# Lake Constance, Germany. Where to stay?



## chrisgog

We are setting off for a 5 week tour next week with the aim of travelling down Rhine to Lake Constance.

Where do you all recommend stopping at lake Constance? We can cycle and don't mind being outside of a town. Don't like all singing and dancing campsites but like small sites and stopovers.

What area should we go to and what should we avoid? What is a definite visit?

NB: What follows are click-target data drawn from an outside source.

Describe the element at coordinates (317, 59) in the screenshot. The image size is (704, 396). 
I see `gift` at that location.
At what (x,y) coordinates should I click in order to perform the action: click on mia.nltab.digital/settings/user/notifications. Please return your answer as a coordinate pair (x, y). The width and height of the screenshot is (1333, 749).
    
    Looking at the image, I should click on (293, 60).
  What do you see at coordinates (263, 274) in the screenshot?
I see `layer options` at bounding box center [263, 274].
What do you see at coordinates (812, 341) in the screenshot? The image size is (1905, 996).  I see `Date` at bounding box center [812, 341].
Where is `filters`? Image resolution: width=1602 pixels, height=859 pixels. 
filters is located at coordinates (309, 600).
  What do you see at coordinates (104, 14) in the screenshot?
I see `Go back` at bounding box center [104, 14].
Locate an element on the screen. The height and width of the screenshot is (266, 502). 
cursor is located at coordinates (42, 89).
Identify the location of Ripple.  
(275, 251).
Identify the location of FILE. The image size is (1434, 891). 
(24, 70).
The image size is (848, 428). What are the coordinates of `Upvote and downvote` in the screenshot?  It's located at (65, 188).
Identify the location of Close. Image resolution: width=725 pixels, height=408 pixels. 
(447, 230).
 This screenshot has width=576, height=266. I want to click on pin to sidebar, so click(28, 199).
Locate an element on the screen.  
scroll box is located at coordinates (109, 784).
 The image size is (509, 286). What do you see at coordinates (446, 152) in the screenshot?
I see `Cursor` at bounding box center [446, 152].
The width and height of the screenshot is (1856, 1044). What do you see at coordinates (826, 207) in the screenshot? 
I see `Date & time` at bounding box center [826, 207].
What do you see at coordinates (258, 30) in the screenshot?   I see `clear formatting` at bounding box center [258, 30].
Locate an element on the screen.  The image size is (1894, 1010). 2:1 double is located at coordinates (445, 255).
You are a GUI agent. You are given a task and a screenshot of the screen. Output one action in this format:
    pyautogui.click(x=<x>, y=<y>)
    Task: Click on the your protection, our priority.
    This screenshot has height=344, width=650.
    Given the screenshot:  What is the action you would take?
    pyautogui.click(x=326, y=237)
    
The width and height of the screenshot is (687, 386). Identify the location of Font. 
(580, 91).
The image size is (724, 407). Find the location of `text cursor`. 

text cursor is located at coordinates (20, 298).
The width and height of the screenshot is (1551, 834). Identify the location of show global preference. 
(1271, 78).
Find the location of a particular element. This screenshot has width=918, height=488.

Any information gratefully received
Thanks
Chris


----------



## ianhibs

I have an answer for you but I'm too tired right now. Will post tomorrow.

Ian


----------



## Bethune

I am doing some research with regard to a cycle tour around Lake Constance next year. There is a cycle route all round the lake with information here
http://www.bodensee-radweg.com/startpage.html
and I came across this page from the Independent
http://www.independent.co.uk/travel/europe/the-complete-guide-to-lake-constance-448409.html

I was at the Goethe Institute (learning German) some thirty years ago and from memory would recommend Lindau, Meersburg, Bregenz, Konstanz, Stein am Rhein and Rheinfall near Schaffhausen. Sorry no information on camping places.


----------



## Goldwinger

We stayed last year at Gitzenweiler Hof, Lindau,Bodensee. it is a large site with a good area for motorhomes very good and quite at night, close to Lindau, beautiful area lots to do and see.


----------



## jonegood

we visited lake konstanz last september, beautiful but weather a bit changeable. Cycling is excellent we rode for miles along the lakeside.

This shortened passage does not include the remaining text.